It’s intriguing that technology giants — and not ad networks — are increasingly making the big plays in online advertising. Click on some recent global developments:
Microsoft Corp. plans to buy Web ad analysis firm Rapt Inc., thus filling a gap in the array of tools it offers online publishers
and advertisers. Rapt’s software and consulting services will help website publishers in packaging and pricing display ad space. Its programs should add to the Web publisher tools Microsoft got when it acquired digital marketing services agency aQuantive.

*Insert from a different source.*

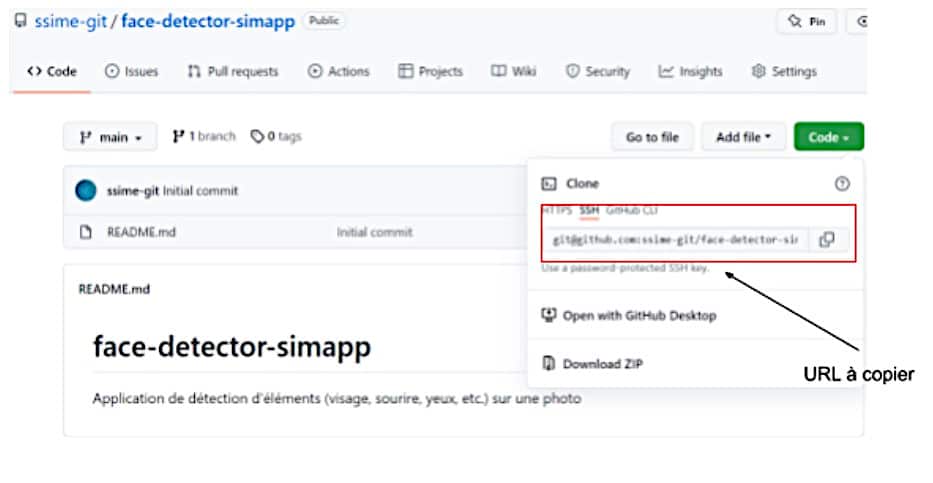Switch to the Issues tab
The width and height of the screenshot is (933, 483).
pos(133,72)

Google Inc.’s acquisition of Web ad serving network DoubleClick Inc. (DC) makes it the leading display ad platform. It was officially sealed recently and will enable agencies, advertisers and publishers to collaborate more efficiently in the display ad space, since DC has relationships with many online publishers and online ad agencies. Google also recently added an ad service called Ad Manager to help small to mid-size publishers manage and optimize ads they sell themselves and those in the Google AdSense network.

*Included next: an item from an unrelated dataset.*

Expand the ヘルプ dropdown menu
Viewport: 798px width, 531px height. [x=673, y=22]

In a bid to grow its online ad business and reach a younger net audience, AOL Llc. plans to buy social networking site Bebo for $850 million (Rs3,400 crore). The deal is about finding better ways to connect content owners, users and advertisers. AOL already has Outsearch, a service of its Advertising.com network that helps search marketers in keyword optimization. It is also rolling out a combined search offering, which could be used by directories firms to help in the distribution of local advertiser listings.
However, ad networks are hardly Luddites. Ad Age DataCenter estimates that digital services in 2007 accounted for 12.3%, or $4.7 billion, of worldwide revenue for the leading communications holding companies of Omnicom Group, WPP Group, Interpublic Group and Publicis Groupe. Publicis bought digital marketing agency Digitas; Omnicom acquired digital agencies Agency.com and Organic Inc. And WPP Group has Web advertising network 24/7 Real Media. There’s big bucks to be won in this digital race: Publicis’ ZenithOptimedia pegs 2008 world Internet ad spending at a 9.4% share of global media spends.

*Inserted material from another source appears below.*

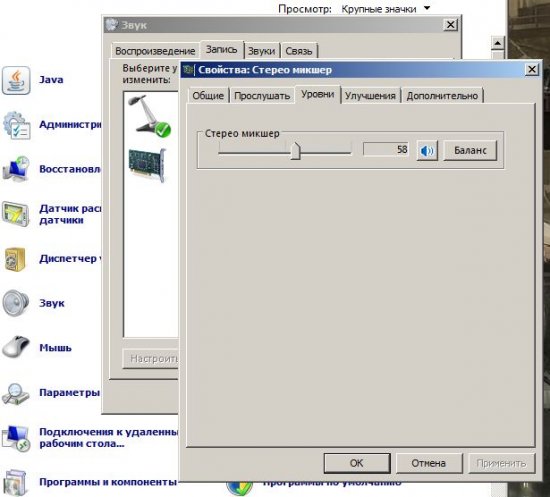Open the Java control panel icon
This screenshot has height=497, width=550.
coord(16,80)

Still, ad networks will have to ramp up digital capabilities to protect their digital ad revenues. The future, however, belongs to digital collaboration among agencies, Web publishers, digital and other specialists, and advertisers. Ask Publicis, which has spoken about co-operating with Google. Beyond the razzmatazz and real benefits of rich media, Web advertising — such as offline advertising — will have to stick to telling the brand story coherently and engagingly.